● 提示文
================================

クリーニングブレード7の感光体と当接する箇所は、重力方向下の位置に位置する事が多い。また、クリーニングブレード7の感光体1との当接箇所よりもさらに下方には、転写部5が配置されており、クリーニング装置の真下に記録紙が搬送される搬送経路が配置される。このため、クリーニングブレード7の下方に配置される搬送部材8よりも下方には、ほとんど空間がない(図1参照)。よって、廃トナー収容器10は、搬送部材8の上方に空間を設けることとなる。このため、廃トナー収容器内に廃トナーが溜まってくると、搬送部材8は、図8(a)の矢印Aに示すように、廃トナー収容器内の廃トナーを、搬送部材8の辺で容器内部へ押し退けて、廃トナー収容器内の空き空間の上方へと廃トナー全体を移動させることで、空間S2を形成する。また、搬送部材8に付着した廃トナーを回収ブレード14aで掻き落とすことで、空間S1を形成する。搬送部材8と感光体1の間に落下したクリーニングブレード7によって掻き落とされたトナーXを、搬送部材8の廃トナーを押し退けた辺よりも回転上流側の辺で、空間S2へ搬送することで、廃トナー収容器10内に廃トナーを搬送することになる。

================================

● 抜粋データ
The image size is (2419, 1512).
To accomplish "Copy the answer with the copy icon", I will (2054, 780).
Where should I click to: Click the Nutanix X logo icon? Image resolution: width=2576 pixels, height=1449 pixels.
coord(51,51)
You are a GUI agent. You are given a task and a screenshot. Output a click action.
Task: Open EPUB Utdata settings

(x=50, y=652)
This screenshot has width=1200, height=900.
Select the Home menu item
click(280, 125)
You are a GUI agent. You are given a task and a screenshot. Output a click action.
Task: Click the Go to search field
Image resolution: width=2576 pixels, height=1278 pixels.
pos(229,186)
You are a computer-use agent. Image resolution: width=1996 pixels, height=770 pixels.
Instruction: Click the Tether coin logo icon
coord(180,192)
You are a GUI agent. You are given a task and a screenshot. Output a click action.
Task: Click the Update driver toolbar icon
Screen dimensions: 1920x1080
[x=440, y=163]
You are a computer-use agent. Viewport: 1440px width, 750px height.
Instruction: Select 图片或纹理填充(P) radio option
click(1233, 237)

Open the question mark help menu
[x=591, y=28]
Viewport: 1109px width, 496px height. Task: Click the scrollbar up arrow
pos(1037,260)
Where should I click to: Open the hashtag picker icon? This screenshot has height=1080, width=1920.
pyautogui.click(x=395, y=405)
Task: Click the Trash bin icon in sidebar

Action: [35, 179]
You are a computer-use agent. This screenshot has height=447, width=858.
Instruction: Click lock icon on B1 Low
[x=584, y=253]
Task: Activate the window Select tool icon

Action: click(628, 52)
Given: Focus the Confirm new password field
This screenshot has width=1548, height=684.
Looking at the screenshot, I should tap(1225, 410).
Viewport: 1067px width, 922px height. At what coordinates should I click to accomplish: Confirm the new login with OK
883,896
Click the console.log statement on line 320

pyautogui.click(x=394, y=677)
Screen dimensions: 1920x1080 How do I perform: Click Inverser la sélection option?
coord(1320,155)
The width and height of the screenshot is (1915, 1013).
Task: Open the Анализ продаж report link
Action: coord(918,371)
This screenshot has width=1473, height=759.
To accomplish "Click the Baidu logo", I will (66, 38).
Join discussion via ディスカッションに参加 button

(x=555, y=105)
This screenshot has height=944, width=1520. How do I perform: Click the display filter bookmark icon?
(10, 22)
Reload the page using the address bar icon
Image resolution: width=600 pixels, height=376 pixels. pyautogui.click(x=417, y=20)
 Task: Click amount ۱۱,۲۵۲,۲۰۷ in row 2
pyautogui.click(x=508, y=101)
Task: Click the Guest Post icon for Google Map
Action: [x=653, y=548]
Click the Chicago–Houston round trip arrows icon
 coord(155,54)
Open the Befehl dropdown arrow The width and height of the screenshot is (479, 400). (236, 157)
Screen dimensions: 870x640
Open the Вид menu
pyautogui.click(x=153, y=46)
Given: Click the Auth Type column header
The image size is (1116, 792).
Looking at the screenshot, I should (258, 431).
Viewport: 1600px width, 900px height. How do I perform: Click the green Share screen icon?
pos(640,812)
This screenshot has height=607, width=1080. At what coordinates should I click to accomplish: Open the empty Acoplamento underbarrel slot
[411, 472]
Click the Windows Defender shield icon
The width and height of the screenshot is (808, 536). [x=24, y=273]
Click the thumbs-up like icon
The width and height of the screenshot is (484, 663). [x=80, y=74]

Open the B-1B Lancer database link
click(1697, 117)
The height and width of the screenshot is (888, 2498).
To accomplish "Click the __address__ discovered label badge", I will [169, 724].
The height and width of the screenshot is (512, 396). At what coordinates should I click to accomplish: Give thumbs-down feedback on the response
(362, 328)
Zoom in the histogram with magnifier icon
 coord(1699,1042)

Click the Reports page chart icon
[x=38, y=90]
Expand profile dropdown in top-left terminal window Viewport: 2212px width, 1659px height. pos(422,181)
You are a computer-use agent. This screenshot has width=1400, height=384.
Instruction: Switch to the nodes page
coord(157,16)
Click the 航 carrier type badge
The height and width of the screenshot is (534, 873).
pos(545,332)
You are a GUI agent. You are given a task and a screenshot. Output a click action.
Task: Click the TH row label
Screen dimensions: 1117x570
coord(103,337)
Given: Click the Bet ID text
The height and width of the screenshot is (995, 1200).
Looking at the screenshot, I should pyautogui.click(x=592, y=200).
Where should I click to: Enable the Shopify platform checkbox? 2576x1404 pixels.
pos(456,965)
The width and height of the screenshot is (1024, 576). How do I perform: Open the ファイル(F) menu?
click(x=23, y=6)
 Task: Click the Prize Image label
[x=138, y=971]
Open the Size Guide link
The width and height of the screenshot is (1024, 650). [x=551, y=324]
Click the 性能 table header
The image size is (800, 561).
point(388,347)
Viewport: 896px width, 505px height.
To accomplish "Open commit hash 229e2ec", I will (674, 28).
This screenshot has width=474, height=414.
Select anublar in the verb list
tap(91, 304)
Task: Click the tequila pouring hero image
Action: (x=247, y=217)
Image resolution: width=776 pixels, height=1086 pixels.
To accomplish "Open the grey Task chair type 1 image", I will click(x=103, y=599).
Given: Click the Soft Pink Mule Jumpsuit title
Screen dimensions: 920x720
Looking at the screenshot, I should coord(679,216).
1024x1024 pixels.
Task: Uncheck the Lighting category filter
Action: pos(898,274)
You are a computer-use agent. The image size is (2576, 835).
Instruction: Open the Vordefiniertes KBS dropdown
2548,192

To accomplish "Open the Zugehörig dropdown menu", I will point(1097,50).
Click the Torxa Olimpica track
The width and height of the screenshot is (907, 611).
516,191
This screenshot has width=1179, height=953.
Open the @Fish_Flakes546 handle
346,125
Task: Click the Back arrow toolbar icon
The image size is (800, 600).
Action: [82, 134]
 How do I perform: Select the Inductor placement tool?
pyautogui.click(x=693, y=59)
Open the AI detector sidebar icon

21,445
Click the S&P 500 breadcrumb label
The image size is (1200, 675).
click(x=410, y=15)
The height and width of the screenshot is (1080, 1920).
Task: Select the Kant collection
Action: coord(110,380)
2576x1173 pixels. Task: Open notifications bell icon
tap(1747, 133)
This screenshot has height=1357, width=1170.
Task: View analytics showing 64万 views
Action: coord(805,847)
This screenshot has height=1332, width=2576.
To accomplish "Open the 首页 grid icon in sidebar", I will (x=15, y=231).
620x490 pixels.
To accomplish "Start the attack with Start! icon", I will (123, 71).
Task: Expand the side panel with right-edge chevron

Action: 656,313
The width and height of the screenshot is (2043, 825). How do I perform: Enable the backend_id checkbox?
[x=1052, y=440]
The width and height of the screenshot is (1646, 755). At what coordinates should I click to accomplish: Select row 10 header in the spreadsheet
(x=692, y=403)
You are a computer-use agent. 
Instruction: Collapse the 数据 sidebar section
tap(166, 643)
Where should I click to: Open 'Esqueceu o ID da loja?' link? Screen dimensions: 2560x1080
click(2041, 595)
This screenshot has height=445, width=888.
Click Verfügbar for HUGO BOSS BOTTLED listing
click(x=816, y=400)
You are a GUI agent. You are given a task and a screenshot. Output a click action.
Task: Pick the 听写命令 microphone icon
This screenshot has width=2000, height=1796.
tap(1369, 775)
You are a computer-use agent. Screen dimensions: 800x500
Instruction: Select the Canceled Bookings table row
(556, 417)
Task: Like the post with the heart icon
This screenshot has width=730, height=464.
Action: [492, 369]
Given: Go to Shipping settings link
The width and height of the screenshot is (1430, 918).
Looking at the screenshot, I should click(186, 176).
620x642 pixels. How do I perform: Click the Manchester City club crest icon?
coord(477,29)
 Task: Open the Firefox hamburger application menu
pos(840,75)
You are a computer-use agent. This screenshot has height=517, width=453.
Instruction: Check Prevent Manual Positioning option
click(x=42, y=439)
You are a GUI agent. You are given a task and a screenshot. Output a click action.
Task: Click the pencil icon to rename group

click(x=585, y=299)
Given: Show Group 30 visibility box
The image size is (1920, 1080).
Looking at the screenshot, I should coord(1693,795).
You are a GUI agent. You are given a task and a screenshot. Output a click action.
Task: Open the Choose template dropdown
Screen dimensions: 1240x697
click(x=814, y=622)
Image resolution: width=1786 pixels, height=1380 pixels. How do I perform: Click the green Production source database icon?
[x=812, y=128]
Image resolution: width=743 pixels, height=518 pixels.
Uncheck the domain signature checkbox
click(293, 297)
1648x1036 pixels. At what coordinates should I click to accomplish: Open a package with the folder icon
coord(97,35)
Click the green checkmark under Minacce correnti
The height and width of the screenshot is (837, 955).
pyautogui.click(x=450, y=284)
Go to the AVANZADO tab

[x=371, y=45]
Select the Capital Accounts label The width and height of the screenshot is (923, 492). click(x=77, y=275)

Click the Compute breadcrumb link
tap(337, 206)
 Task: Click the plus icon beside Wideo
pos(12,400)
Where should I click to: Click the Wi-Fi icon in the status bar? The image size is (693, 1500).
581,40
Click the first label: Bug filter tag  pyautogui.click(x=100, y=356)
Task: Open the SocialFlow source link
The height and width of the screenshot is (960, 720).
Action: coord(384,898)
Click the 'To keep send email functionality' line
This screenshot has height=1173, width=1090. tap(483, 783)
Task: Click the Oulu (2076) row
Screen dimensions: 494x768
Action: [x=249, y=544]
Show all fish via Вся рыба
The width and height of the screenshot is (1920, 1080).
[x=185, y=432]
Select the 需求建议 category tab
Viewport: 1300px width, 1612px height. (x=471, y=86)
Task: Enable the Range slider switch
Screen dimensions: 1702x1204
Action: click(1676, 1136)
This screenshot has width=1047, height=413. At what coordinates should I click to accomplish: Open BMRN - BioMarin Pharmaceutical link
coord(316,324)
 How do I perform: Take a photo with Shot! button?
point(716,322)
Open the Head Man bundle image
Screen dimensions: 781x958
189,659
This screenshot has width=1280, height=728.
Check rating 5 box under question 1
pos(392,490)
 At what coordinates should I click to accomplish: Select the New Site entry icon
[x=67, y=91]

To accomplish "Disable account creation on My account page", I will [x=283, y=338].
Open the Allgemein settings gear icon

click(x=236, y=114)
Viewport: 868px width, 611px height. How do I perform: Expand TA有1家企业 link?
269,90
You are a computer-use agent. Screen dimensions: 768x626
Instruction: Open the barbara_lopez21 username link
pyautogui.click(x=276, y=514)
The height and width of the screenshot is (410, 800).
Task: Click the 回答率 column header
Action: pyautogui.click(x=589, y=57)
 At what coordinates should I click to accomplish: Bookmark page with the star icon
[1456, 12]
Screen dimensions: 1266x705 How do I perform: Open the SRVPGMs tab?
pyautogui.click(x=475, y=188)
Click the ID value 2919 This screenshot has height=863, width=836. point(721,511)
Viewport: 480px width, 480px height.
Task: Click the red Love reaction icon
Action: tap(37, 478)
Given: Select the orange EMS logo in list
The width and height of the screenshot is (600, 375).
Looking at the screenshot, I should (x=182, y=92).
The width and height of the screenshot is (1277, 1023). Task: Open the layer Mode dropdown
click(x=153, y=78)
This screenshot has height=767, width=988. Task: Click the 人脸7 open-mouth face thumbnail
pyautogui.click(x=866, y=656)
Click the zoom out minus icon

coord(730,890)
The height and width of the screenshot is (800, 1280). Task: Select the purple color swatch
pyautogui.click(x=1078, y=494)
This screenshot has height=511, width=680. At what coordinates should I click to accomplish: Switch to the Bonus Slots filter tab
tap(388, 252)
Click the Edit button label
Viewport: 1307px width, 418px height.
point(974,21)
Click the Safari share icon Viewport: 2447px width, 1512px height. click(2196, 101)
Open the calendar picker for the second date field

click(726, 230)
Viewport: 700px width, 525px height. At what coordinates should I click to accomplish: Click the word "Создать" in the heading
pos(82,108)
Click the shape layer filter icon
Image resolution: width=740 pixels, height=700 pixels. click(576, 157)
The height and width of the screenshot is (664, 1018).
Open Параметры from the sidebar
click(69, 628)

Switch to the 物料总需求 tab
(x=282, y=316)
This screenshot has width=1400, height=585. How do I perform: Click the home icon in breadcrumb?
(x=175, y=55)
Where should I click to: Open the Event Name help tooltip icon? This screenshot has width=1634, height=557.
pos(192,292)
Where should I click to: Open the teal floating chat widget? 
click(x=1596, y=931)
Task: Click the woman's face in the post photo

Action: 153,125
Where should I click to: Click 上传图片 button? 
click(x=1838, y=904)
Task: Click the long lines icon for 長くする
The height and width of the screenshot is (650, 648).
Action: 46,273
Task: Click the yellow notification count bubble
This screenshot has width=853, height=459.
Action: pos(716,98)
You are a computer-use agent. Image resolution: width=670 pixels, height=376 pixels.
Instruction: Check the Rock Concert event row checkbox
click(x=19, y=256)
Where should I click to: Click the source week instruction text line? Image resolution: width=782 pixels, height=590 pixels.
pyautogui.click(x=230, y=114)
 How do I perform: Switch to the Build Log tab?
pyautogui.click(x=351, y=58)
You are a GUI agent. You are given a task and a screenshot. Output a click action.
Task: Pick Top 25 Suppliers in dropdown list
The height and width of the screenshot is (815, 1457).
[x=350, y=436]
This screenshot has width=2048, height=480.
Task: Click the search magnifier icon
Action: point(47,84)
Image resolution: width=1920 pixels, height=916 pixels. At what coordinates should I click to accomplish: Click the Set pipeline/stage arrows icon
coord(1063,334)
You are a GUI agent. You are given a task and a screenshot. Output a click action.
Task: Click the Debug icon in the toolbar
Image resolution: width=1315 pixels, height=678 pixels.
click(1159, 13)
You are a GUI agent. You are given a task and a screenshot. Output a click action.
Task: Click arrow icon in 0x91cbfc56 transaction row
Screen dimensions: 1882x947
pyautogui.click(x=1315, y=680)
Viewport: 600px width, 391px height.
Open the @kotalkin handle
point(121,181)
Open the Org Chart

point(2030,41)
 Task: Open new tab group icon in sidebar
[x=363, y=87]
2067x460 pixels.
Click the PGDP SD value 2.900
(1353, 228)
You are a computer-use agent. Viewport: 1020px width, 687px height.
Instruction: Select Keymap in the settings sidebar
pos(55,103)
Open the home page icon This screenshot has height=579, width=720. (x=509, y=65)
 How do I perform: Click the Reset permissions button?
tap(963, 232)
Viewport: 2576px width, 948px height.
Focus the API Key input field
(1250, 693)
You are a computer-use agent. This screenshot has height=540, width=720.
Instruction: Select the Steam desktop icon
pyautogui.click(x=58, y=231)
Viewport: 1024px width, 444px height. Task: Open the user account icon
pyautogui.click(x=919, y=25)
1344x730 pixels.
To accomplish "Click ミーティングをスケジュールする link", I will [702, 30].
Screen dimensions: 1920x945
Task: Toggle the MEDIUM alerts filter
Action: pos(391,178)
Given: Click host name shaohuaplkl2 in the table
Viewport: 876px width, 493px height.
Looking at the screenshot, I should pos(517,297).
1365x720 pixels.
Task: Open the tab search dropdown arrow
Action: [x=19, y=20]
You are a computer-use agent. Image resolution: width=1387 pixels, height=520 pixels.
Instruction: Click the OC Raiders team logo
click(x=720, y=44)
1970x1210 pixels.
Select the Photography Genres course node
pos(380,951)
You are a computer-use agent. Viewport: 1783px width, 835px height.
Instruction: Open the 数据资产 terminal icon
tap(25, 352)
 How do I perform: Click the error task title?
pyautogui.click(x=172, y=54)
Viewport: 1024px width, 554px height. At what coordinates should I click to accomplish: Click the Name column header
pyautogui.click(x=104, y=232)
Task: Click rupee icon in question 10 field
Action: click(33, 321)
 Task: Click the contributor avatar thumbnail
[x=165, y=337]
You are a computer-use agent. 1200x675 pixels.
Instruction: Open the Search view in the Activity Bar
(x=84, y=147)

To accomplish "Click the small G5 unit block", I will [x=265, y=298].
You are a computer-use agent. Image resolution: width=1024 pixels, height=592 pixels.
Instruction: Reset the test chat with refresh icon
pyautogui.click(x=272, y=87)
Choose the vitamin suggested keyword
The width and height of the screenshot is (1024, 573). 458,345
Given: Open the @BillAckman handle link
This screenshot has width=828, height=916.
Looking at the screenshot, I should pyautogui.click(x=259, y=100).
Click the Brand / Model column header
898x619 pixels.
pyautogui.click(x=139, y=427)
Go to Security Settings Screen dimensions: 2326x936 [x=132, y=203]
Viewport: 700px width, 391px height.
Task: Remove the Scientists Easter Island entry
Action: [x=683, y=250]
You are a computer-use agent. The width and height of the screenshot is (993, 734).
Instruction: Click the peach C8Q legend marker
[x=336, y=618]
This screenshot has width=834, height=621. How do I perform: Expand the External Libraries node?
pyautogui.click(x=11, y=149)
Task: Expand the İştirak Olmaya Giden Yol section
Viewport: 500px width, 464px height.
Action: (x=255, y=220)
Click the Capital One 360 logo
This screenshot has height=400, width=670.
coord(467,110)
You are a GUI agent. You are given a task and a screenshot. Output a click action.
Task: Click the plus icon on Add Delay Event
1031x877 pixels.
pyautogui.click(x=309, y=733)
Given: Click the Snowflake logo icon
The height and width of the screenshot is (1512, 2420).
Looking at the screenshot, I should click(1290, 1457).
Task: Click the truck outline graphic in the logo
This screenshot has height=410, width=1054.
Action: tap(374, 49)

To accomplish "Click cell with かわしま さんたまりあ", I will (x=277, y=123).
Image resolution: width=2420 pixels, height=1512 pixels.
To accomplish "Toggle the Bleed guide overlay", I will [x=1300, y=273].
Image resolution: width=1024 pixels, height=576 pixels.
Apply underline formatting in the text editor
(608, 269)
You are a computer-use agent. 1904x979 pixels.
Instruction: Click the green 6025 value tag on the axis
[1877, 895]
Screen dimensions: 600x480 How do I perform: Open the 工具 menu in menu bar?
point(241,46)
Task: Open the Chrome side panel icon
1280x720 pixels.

================================

● 必須作業
(A) 廃トナー収容器に関する提示文の一文「クリーニングブレード7の感光体と当接する箇所は、重力方向下の位置に位置する事が多い。」を英語に訳すとどうなりますか？
(B) レコードのうち、「entry」という語を含む行をすべて抜き出してください。

● 回答
(A) The portion of cleaning blade 7 that contacts the photoreceptor is often located at a lower position in the direction of gravity.

(B)
 At what coordinates should I click to accomplish: Select the New Site entry icon
Task: Remove the Scientists Easter Island entry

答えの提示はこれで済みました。